Google and Samsung, though, are a different story, and Apple is not doing everything right. To be sure, its products are gorgeous and cool and easy to use; it leaves manufacturing to others but is intimately knowledgeable about it; and Apple is highly disciplined about its architectures, so that it avoids the technical monstrosities that now cripple Microsoft.
But Apple is making huge mistakes – which could destroy it over time unless it corrects itself. The first is its failure, or refusal, to address low-price markets. While Apple's products are cool, there are billions of human beings who can't afford to, or simply don't, care about cool. Apple is dismissing those human beings, their needs, and the market they represent because they have the bad taste to be poor.

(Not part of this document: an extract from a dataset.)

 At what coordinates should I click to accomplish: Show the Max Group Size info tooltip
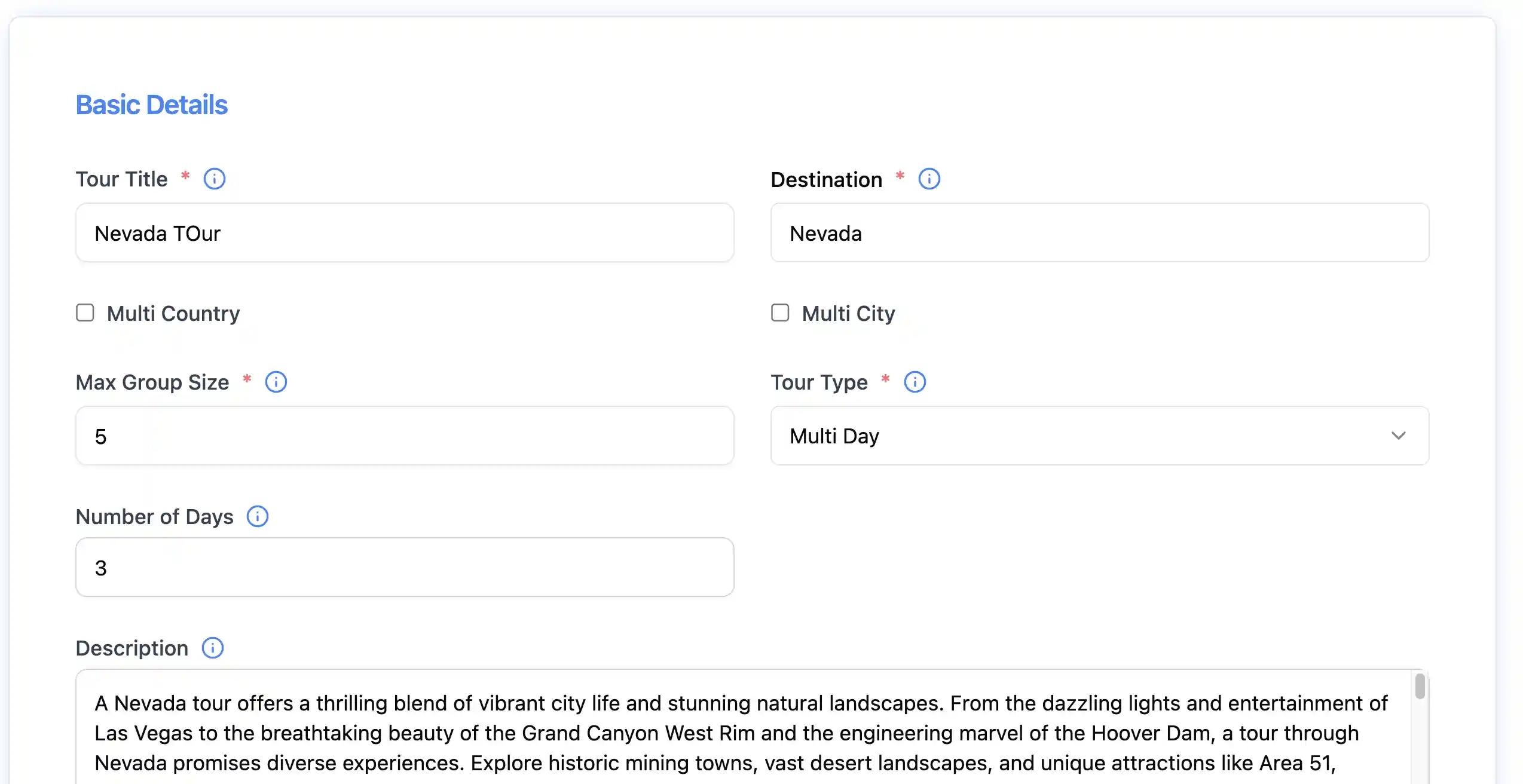click(x=276, y=382)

That is arrogant, and in this case, it's also stupid.
Relatedly, Apple still refuses to distribute important elements of its technology on rival platforms, which prevents it from ever being able to offer ubiquitous, standardized inter-operability. Apple is in a war for platform control, and low-cost Android devices are dangerously close to setting standards, even on Apple's own devices (for exampe, Google maps, Google docs).
And finally, Apple's obsessive secrecy, and the insularity that inevitably comes with such secrecy, is also a huge mistake.
Long ago, I worked for IBM when it behaved similarly, and IBM's cult of secrecy contributed mightily to concealment and avoidance of unpleasant facts. If you don't talk to people, they don't talk to you; and then you don't learn.
Apple's underperformance this quarter is a symptom of these problems, rather than simply a matter of component prices or gross margins. Let's hope that they figure that out, because they still do some very cool stuff.
I'd like to hold on to my stock, too. But unless Apple changes, I don't think I should.